Provided text:
What we know that NBA folks will find out

Updated: May 4, 2010, 7:58 PM ET
By Doug Gottlieb
With the seemingly blank canvas that many young draft prospects present to NBA teams, the pre-draft workouts and the "combine" in Chicago often offer coaches and front office people a different perspective. All that sounds great as players get a chance to show who they "really are" instead of who their college coaches wanted them to be. No longer are roles assigned -- instead, players break free of the supposed chains and constraints of their college offenses and play freely.

But to steal from a car analogy, some players are pre-owned, some are pre-loved and all need to have a thorough diagnostic check before you buy. Real background and insight are at times cast aside because coaches and general managers have only two or three years of development to study. A GM and a coaching staff will more often use the info that is tangible, what they see in their workouts. The extensive write-ups done by scouts and the director of player personnel combined are often used only to validate the staff's position, not talk them off the proverbial ledge. But buyers better beware.

Granted, there are times in which the past can trick us. Russell Westbrook was a major risk at the No. 4 spot in the draft. He had not really been a point guard at UCLA and in truth his explosive game only took shape during his second, and last, college season (he averaged just nine minutes a game as a freshman). Oklahoma City Thunder GM Sam Presti took a supreme risk in drafting Westbrook and handing him the reins, but despite a high turnover rate and a work-in-progress jump shot, Westbrook has been as or more dynamic than most -- myself included -- could have imagined.

Recorded information:
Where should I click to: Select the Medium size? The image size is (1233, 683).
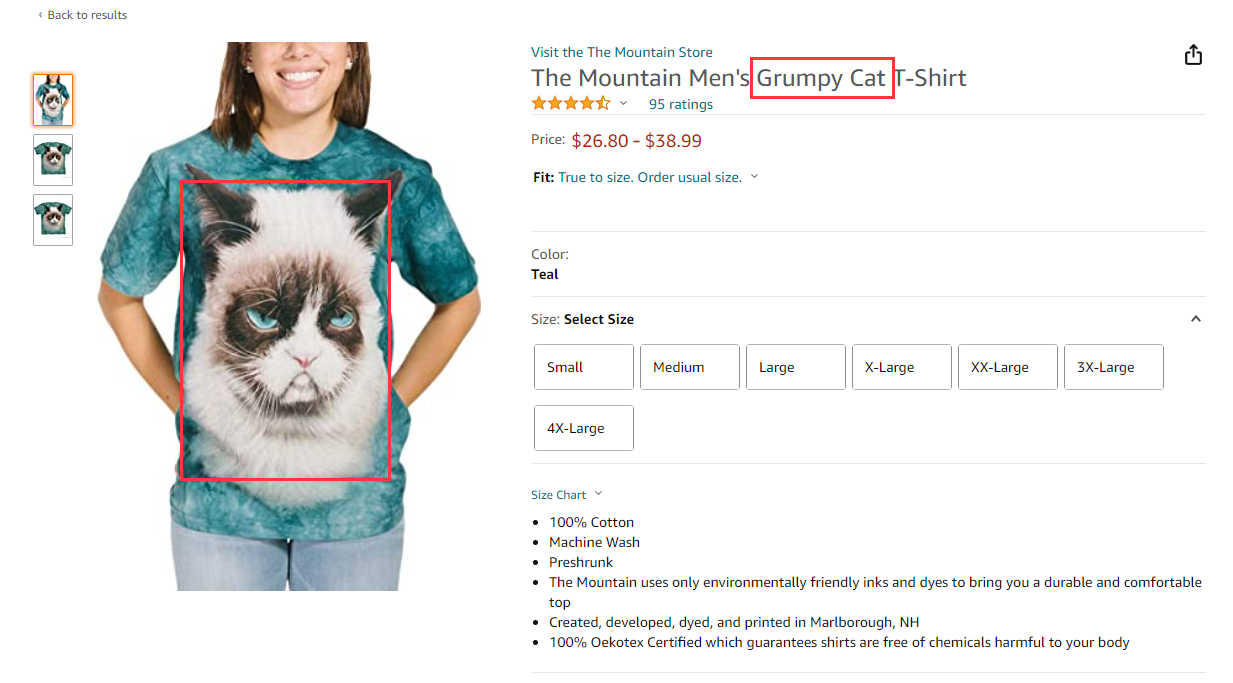689,367
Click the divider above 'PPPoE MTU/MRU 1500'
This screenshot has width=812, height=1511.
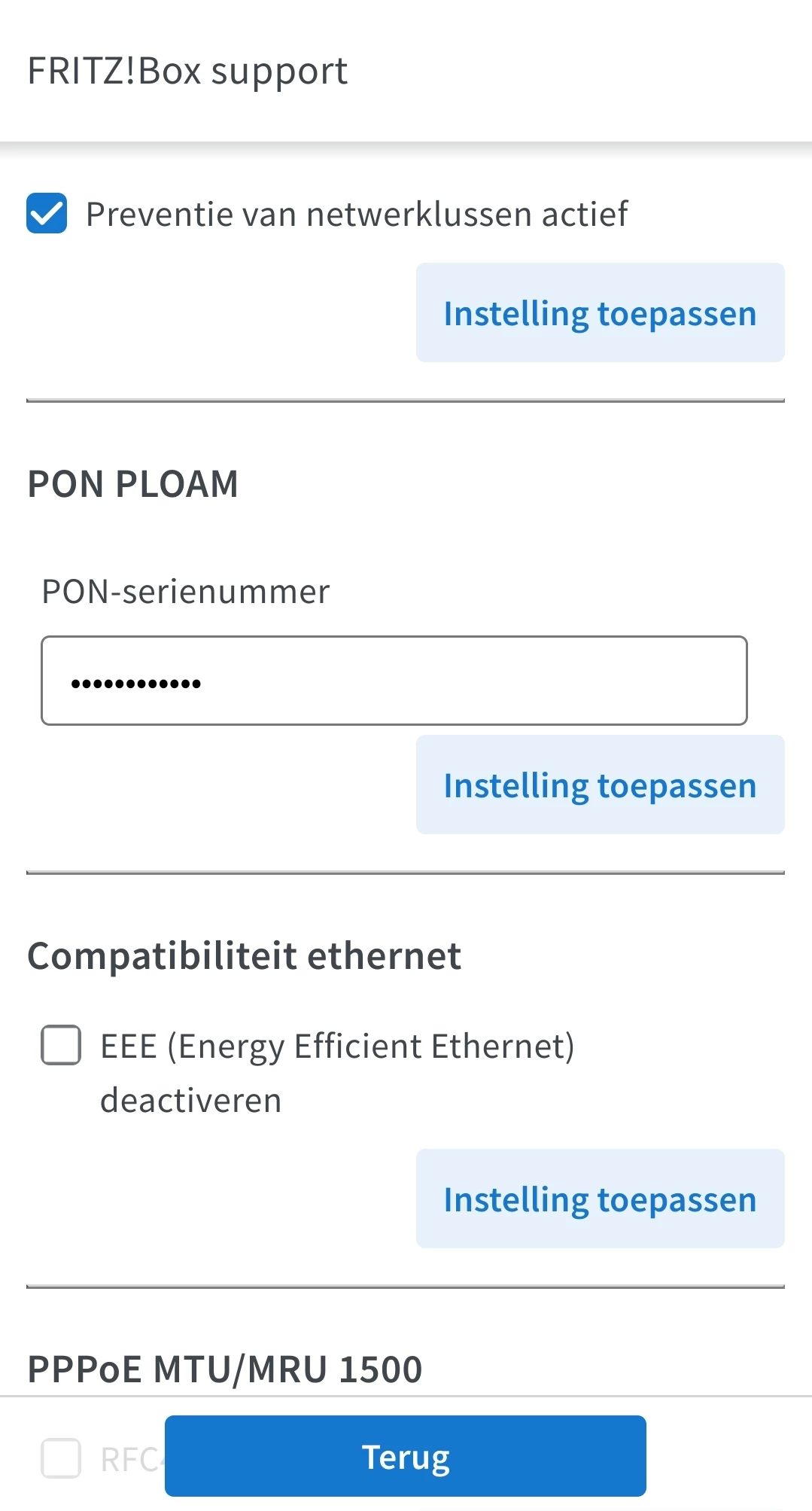tap(406, 1287)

Exercise requirements:
A: Print the part of the NBA draft article that opens with the words containing "But to steal" and closes with "buyers better beware.".
B: List every person named in the NBA draft article.

Numbered answers:
A:
But to steal from a car analogy, some players are pre-owned, some are pre-loved and all need to have a thorough diagnostic check before you buy. Real background and insight are at times cast aside because coaches and general managers have only two or three years of development to study. A GM and a coaching staff will more often use the info that is tangible, what they see in their workouts. The extensive write-ups done by scouts and the director of player personnel combined are often used only to validate the staff's position, not talk them off the proverbial ledge. But buyers better beware.

B: Doug Gottlieb, Russell Westbrook, Sam Presti